I also started improvising through imagery with regular Butoh sessions, a form of Japanese dance theatre, again with two inspiring international dance artists and teachers, Paul Michael Henry and Minako Seki. 

 

I continue these practices along with Body-Mind Centering® techniques, which help release tension from my body, elevate feel-good hormones, and balance and harmonise the body systems. These benefits I also recognise and experience in my Kundalini Yoga practice.

A cosmic dance

 

Before entering a dance, I offer this proposition: Is kundalini moving us, or are we moving kundalini?

 

Yogic texts describe Shakti as the primal, creative force of the cosmos. It’s the pulse that flows through everything – from the stars to your heartbeat. 

 

Kundalini is a potent form of Shakti energy that lies dormant at the base of the spine, coiled like a serpent. We can use practices to gently awaken this energy and attend to its divine flow – spiralling, rising, falling, and landing softly in the body.

GIVEN RECORDS:
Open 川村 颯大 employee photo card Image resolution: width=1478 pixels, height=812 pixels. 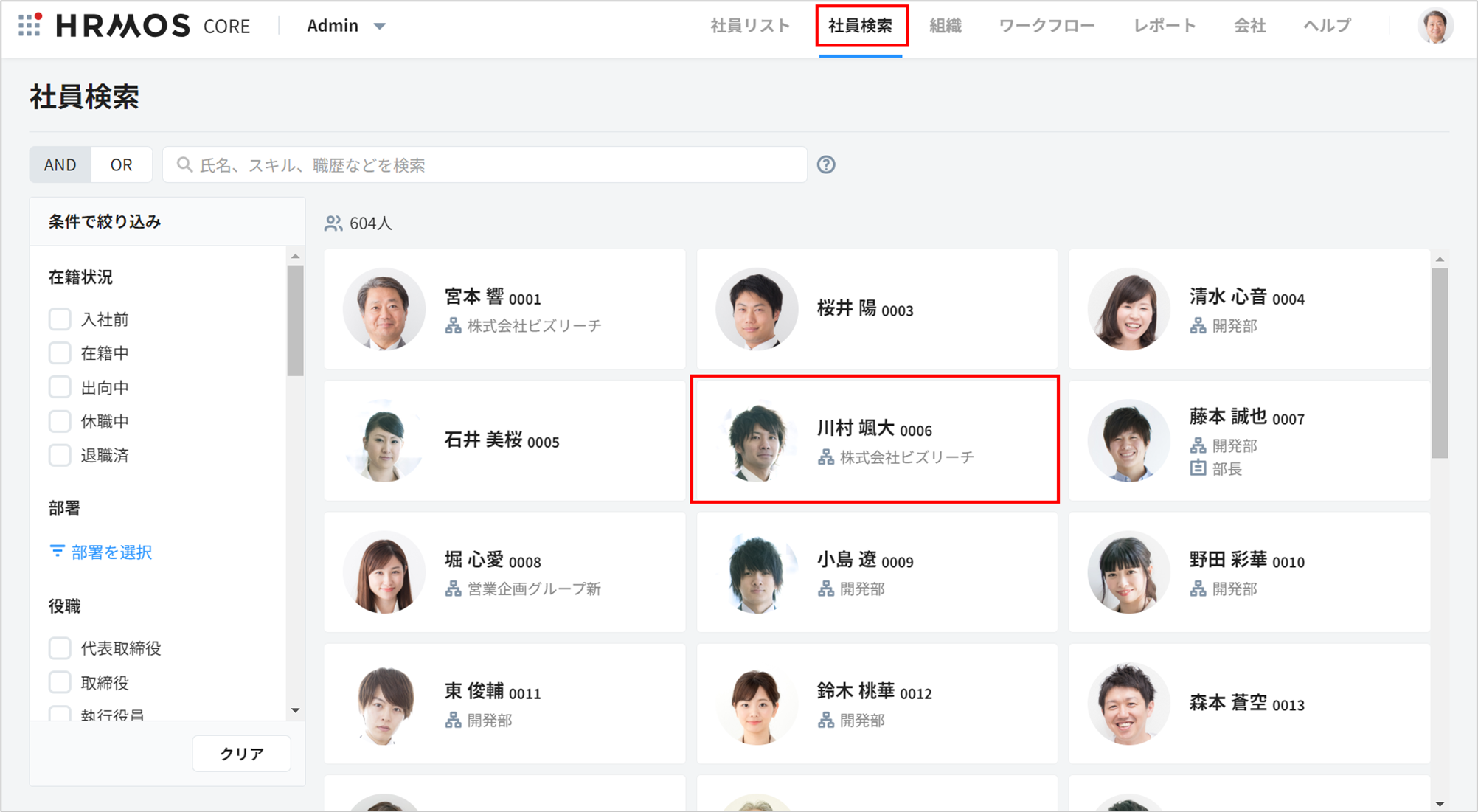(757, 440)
--
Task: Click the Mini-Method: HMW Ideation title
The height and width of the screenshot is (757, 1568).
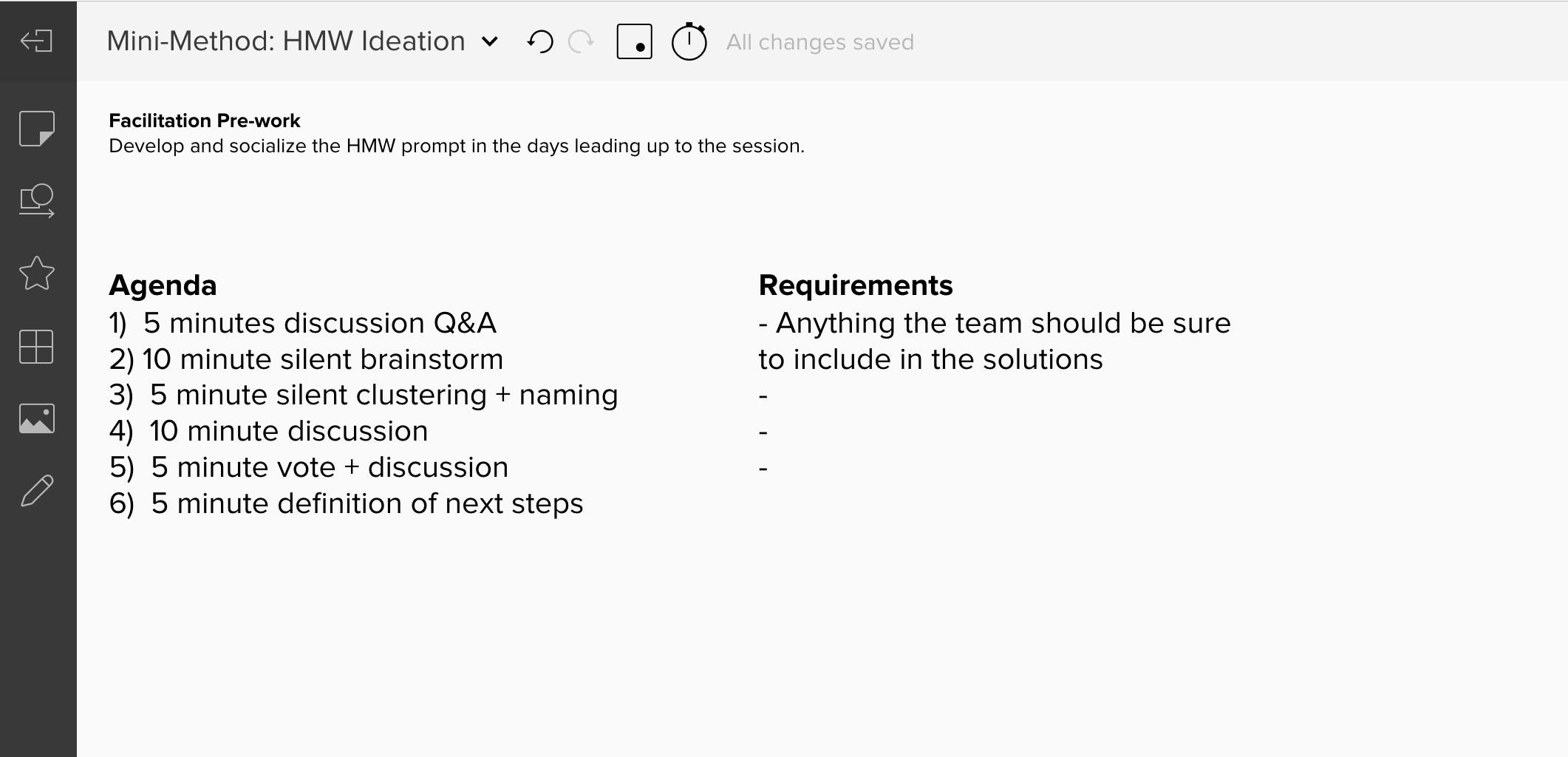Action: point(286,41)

PROBLEMS AND TASKS:
(1) From the passage on Kundalini and dance, reproduce the stretch from "Kundalini is a" through "in the body.".
(2) Summarize the passage on Kundalini and dance in two sentences.
(3) Write what comes next in the passage on Kundalini and dance, picking up after its final sentence.

ANSWERS TO THE PROBLEMS:
(1)
Kundalini is a potent form of Shakti energy that lies dormant at the base of the spine, coiled like a serpent. We can use practices to gently awaken this energy and attend to its divine flow – spiralling, rising, falling, and landing softly in the body.

(2) The writer improvises through imagery in Butoh sessions with Paul Michael Henry and Minako Seki and continues these practices alongside Body-Mind Centering® techniques, whose benefits the writer also experiences in Kundalini Yoga. Yogic texts describe Shakti as the primal, creative force of the cosmos, and kundalini as a potent form of that energy lying dormant at the base of the spine, which practices can gently awaken.

(3)
 

When kundalini moves us, we dance with the whole universe.

 

To me, kundalini becomes the choreographer, the impulse. Improvisation is the expression.

Here's one of my favourite poems, The Sacred Dance for Life, by Sufi poet Hafiz…

 

I sometimes forget that 

I was created for joy.

My mind is too busy.

My heart is too heavy.

Heavy for me to remember 

that I have been called to dance

the sacred dance for life.

I was created to smile

to love

to be lifted up

and lift others up.

O sacred one

untangle my feet

from all that ensnares.

Free my soul 

that we might dance

and that our dancing might be contagious.